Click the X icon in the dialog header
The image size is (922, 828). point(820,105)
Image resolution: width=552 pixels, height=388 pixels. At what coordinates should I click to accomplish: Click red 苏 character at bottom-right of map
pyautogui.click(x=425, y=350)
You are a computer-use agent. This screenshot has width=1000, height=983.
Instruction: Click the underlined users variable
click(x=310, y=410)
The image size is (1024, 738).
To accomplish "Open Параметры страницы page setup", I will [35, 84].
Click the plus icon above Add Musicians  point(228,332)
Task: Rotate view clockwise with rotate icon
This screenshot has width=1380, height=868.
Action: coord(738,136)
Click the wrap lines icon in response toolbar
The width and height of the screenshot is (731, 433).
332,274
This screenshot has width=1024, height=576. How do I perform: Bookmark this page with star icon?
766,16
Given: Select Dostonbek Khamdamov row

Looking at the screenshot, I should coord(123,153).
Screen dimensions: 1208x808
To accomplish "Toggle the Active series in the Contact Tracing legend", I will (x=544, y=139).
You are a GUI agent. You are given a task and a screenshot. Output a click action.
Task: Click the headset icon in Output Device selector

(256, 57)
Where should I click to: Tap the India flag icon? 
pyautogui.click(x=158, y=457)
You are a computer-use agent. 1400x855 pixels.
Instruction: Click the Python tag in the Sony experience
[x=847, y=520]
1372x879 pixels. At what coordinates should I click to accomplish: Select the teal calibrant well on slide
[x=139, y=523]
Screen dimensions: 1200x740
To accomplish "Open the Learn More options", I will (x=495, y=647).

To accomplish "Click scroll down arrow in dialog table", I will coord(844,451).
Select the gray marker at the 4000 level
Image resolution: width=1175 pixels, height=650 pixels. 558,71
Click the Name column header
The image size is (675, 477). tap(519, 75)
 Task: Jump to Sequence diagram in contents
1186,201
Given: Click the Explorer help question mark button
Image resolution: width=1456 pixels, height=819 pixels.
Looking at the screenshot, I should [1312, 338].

■ **THE TASK**:
Please be sure to repeat every entry exactly.

■ **FINAL ANSWER**:
Click the X icon in the dialog header
The image size is (922, 828). point(820,105)
Image resolution: width=552 pixels, height=388 pixels. At what coordinates should I click to accomplish: Click red 苏 character at bottom-right of map
pyautogui.click(x=425, y=350)
You are a computer-use agent. This screenshot has width=1000, height=983.
Instruction: Click the underlined users variable
click(x=310, y=410)
The image size is (1024, 738).
To accomplish "Open Параметры страницы page setup", I will [35, 84].
Click the plus icon above Add Musicians  point(228,332)
Task: Rotate view clockwise with rotate icon
This screenshot has width=1380, height=868.
Action: coord(738,136)
Click the wrap lines icon in response toolbar
The width and height of the screenshot is (731, 433).
332,274
This screenshot has width=1024, height=576. How do I perform: Bookmark this page with star icon?
766,16
Given: Select Dostonbek Khamdamov row

Looking at the screenshot, I should coord(123,153).
Screen dimensions: 1208x808
To accomplish "Toggle the Active series in the Contact Tracing legend", I will (x=544, y=139).
You are a GUI agent. You are given a task and a screenshot. Output a click action.
Task: Click the headset icon in Output Device selector

(256, 57)
Where should I click to: Tap the India flag icon? 
pyautogui.click(x=158, y=457)
You are a computer-use agent. 1400x855 pixels.
Instruction: Click the Python tag in the Sony experience
[x=847, y=520]
1372x879 pixels. At what coordinates should I click to accomplish: Select the teal calibrant well on slide
[x=139, y=523]
Screen dimensions: 1200x740
To accomplish "Open the Learn More options", I will (x=495, y=647).

To accomplish "Click scroll down arrow in dialog table", I will coord(844,451).
Select the gray marker at the 4000 level
Image resolution: width=1175 pixels, height=650 pixels. 558,71
Click the Name column header
The image size is (675, 477). tap(519, 75)
 Task: Jump to Sequence diagram in contents
1186,201
Given: Click the Explorer help question mark button
Image resolution: width=1456 pixels, height=819 pixels.
Looking at the screenshot, I should [1312, 338].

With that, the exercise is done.